Lo studio Information Searches That Solve Problems ha infatti dato risultati interessanti in tal senso.
Da un lato Internet si affianca e a volte si sostituisce a familiari, esperti e amici nella ricerca di soluzioni ai comuni problemi, dall'altro è emerso che i membri della Generazione Y (tra i 18 e i 30 anni) sono i principali utenti di fonti per reperire informazioni e risolvere problemi. Fonti online certamente ma anche le care 'vecchie' biblioteche pubbliche.
Il sondaggio, realizzato tramite interviste telefoniche negli Stati Uniti, ha chiesto al campione se negli ultimi due anni avesse avuto 10 problemi, legati in particolare a questioni amministrative o connesse a tale ambito, e nel caso quali mezzi avesse utilizzato per trovare un aiuto alla loro risoluzione.

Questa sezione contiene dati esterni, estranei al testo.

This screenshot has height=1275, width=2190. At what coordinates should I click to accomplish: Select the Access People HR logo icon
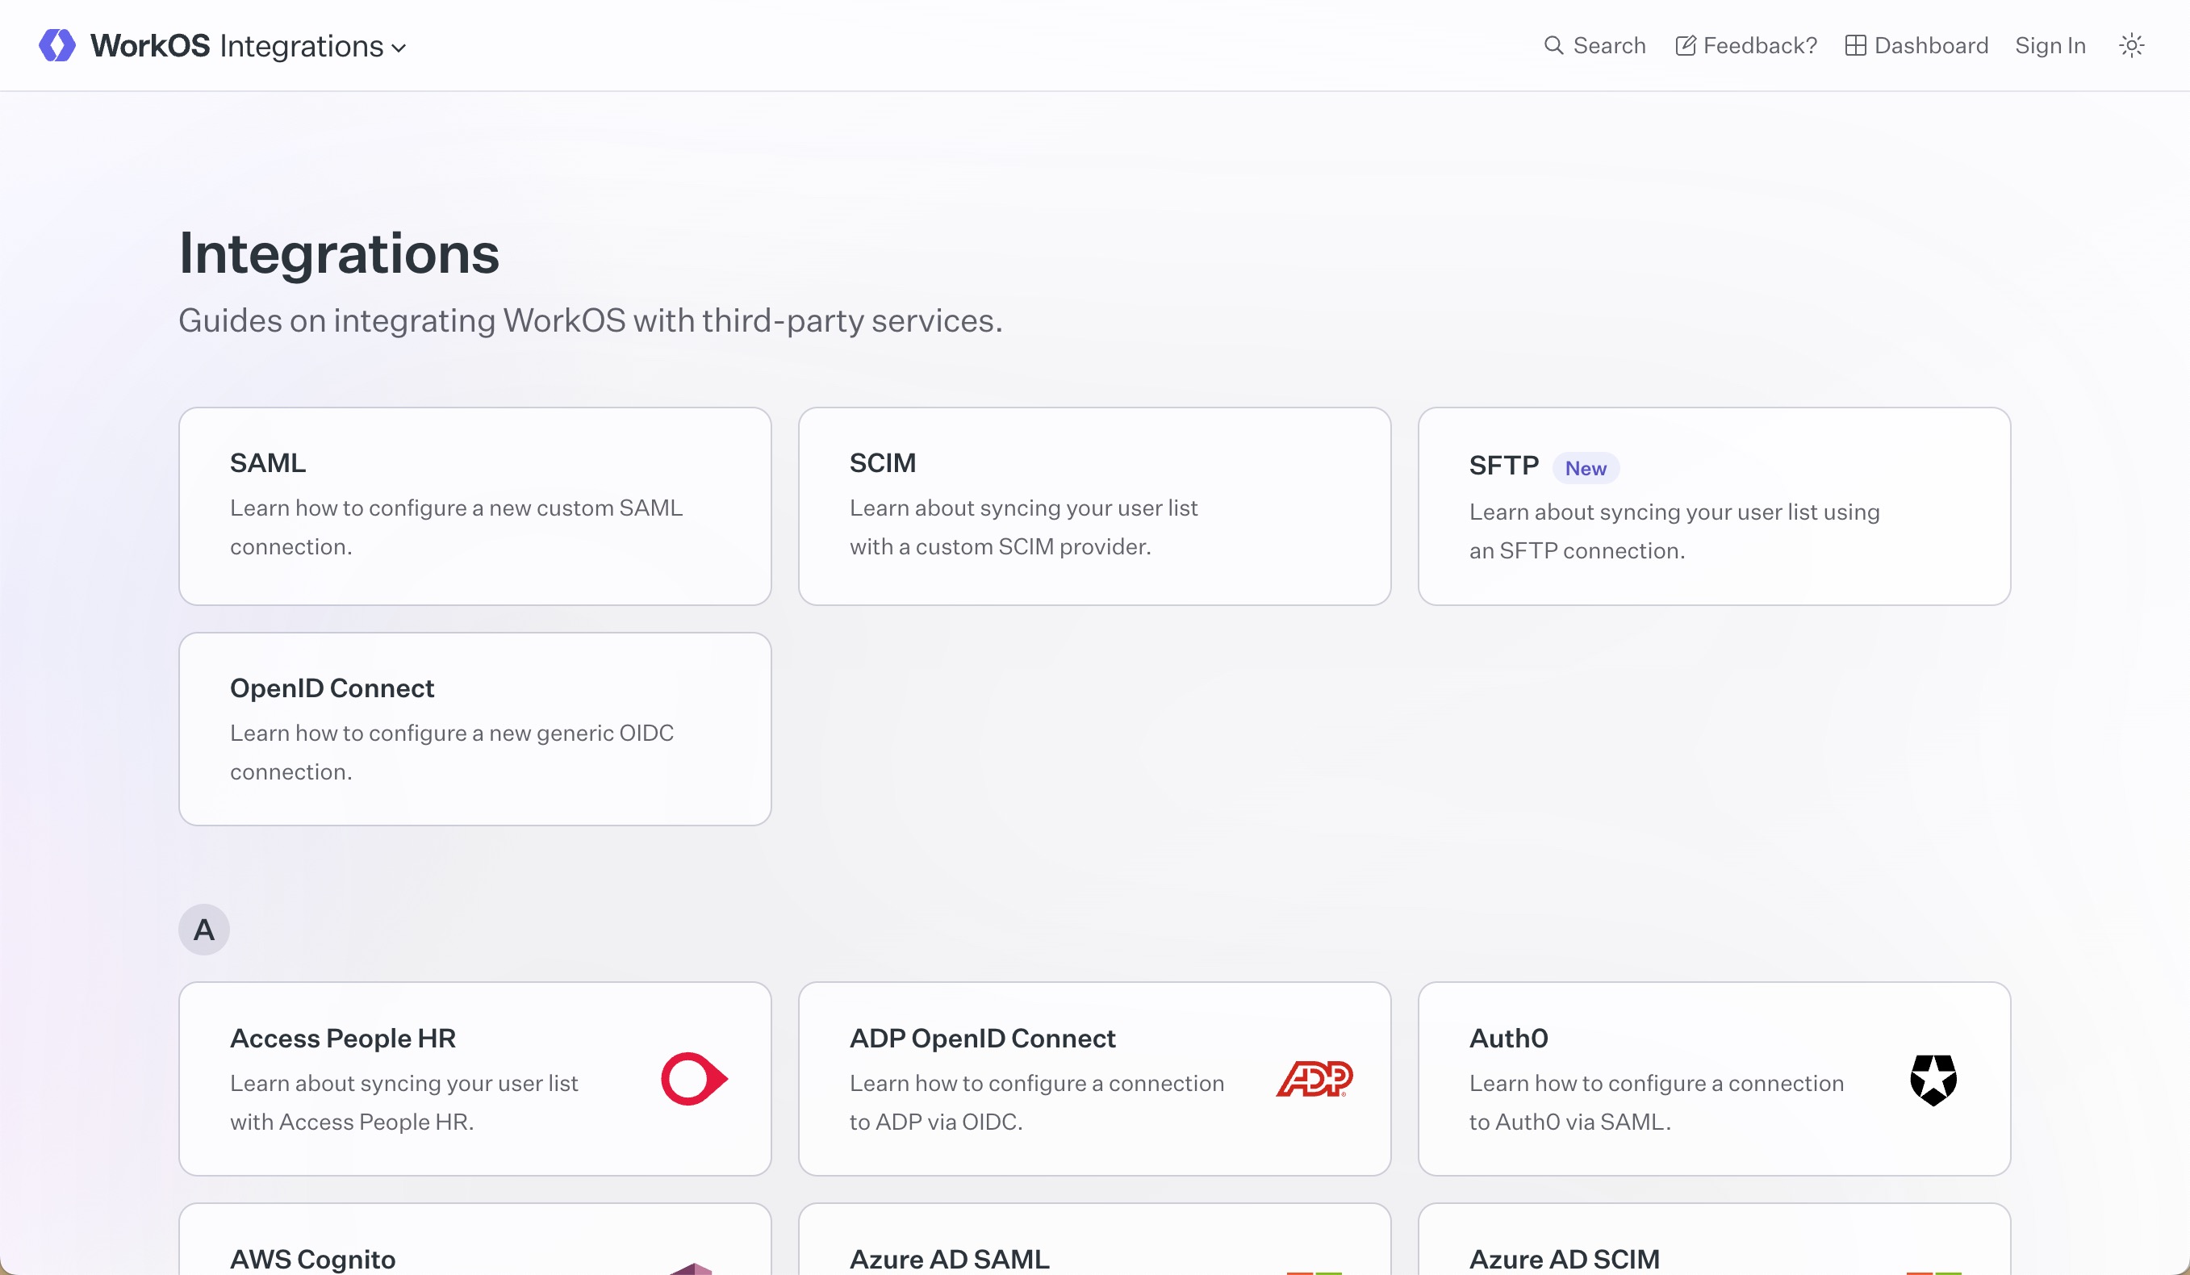pyautogui.click(x=693, y=1079)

Internet è risultato al primo posto.
- il 58% di coloro che hanno vissuto recentemente uno di questi problemi
ha affermato di aver utilizzato Internet (a casa, al lavoro, da un accesso pubblico, in particolare da una biblioteca) per ottenere aiuto
- il 53% si è rivolto a professionisti come medici, avvocati o esperti finanziari
- il 45% ha affermato di aver cercato aiuto e consiglio in amici e familiari
- il 36% ha consultato giornali e riviste
- il 34% ha contattato direttamente l'ufficio competente
- il 16% ha fatto riferimento a radio e televisione
- il 13% si è recato in una biblioteca pubblica
Un dato interessante è la 'smentita' del declino delle biblioteche pubbliche nell'era di Internet. Intatti, oltre al 13% che si rivolge ancora ad esse per trovare soluzioni a questo genere di problemi, nel 2007 oltre la metà degli americani (il 53%) vi si è recato anche per altri scopi. E - dato ancora più interessante - sono stati soprattutto quei membri della Gen Y ad utilizzarle con maggiore frequenza rispetto ai loro predecessori.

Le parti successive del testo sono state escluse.